TASK TO CARRY OUT
Restate word for word the lines of the data below, from the first through the one that has "Navigate to the".

(Collected data)
----
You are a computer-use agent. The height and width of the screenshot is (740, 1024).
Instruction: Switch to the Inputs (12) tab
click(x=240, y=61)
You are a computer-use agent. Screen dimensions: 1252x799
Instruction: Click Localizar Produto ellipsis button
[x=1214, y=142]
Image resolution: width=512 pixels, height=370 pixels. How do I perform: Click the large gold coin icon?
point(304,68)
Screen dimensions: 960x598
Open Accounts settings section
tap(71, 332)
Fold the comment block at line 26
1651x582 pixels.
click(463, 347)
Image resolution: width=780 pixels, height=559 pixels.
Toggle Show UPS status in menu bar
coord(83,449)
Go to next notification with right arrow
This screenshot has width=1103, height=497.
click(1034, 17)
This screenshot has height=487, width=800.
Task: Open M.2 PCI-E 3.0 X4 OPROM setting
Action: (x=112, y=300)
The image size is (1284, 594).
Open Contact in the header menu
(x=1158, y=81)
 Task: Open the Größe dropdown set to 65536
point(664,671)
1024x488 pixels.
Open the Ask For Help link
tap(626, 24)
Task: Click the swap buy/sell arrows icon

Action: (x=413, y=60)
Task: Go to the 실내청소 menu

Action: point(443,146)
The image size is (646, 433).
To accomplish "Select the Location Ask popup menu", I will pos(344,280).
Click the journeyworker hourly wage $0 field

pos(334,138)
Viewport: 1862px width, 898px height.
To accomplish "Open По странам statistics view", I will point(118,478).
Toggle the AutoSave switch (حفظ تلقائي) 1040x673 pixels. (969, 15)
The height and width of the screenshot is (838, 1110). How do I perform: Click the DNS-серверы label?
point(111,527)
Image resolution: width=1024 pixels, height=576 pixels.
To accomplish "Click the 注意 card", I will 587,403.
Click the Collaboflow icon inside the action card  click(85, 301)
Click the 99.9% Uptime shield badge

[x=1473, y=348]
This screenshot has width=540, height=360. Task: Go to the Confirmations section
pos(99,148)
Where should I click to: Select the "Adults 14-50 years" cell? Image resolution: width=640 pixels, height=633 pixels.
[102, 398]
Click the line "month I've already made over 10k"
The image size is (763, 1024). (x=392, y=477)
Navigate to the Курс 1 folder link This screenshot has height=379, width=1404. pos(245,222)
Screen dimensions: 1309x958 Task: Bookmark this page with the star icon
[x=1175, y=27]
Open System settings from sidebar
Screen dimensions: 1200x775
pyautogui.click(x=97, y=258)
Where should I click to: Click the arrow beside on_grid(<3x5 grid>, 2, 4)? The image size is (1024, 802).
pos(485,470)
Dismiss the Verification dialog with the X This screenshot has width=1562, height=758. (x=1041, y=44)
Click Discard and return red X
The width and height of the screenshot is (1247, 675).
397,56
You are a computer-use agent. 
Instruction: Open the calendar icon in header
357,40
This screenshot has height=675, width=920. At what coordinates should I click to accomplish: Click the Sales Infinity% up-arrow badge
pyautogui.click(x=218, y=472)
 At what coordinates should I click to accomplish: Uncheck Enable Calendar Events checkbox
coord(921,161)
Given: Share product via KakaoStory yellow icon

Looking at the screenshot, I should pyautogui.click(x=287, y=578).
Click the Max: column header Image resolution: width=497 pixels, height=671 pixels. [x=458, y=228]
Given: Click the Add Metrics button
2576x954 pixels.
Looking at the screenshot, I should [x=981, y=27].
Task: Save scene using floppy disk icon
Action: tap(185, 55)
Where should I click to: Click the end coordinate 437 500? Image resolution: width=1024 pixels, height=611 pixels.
----
TASK RESPONSE
You are a computer-use agent. The height and width of the screenshot is (740, 1024).
Instruction: Switch to the Inputs (12) tab
click(x=240, y=61)
You are a computer-use agent. Screen dimensions: 1252x799
Instruction: Click Localizar Produto ellipsis button
[x=1214, y=142]
Image resolution: width=512 pixels, height=370 pixels. How do I perform: Click the large gold coin icon?
point(304,68)
Screen dimensions: 960x598
Open Accounts settings section
tap(71, 332)
Fold the comment block at line 26
1651x582 pixels.
click(463, 347)
Image resolution: width=780 pixels, height=559 pixels.
Toggle Show UPS status in menu bar
coord(83,449)
Go to next notification with right arrow
This screenshot has width=1103, height=497.
click(1034, 17)
This screenshot has height=487, width=800.
Task: Open M.2 PCI-E 3.0 X4 OPROM setting
Action: (x=112, y=300)
The image size is (1284, 594).
Open Contact in the header menu
(x=1158, y=81)
 Task: Open the Größe dropdown set to 65536
point(664,671)
1024x488 pixels.
Open the Ask For Help link
tap(626, 24)
Task: Click the swap buy/sell arrows icon

Action: (x=413, y=60)
Task: Go to the 실내청소 menu

Action: point(443,146)
The image size is (646, 433).
To accomplish "Select the Location Ask popup menu", I will pos(344,280).
Click the journeyworker hourly wage $0 field

pos(334,138)
Viewport: 1862px width, 898px height.
To accomplish "Open По странам statistics view", I will point(118,478).
Toggle the AutoSave switch (حفظ تلقائي) 1040x673 pixels. (969, 15)
The height and width of the screenshot is (838, 1110). How do I perform: Click the DNS-серверы label?
point(111,527)
Image resolution: width=1024 pixels, height=576 pixels.
To accomplish "Click the 注意 card", I will 587,403.
Click the Collaboflow icon inside the action card  click(85, 301)
Click the 99.9% Uptime shield badge

[x=1473, y=348]
This screenshot has width=540, height=360. Task: Go to the Confirmations section
pos(99,148)
Where should I click to: Select the "Adults 14-50 years" cell? Image resolution: width=640 pixels, height=633 pixels.
[102, 398]
Click the line "month I've already made over 10k"
The image size is (763, 1024). (x=392, y=477)
Navigate to the Курс 1 folder link This screenshot has height=379, width=1404. pos(245,222)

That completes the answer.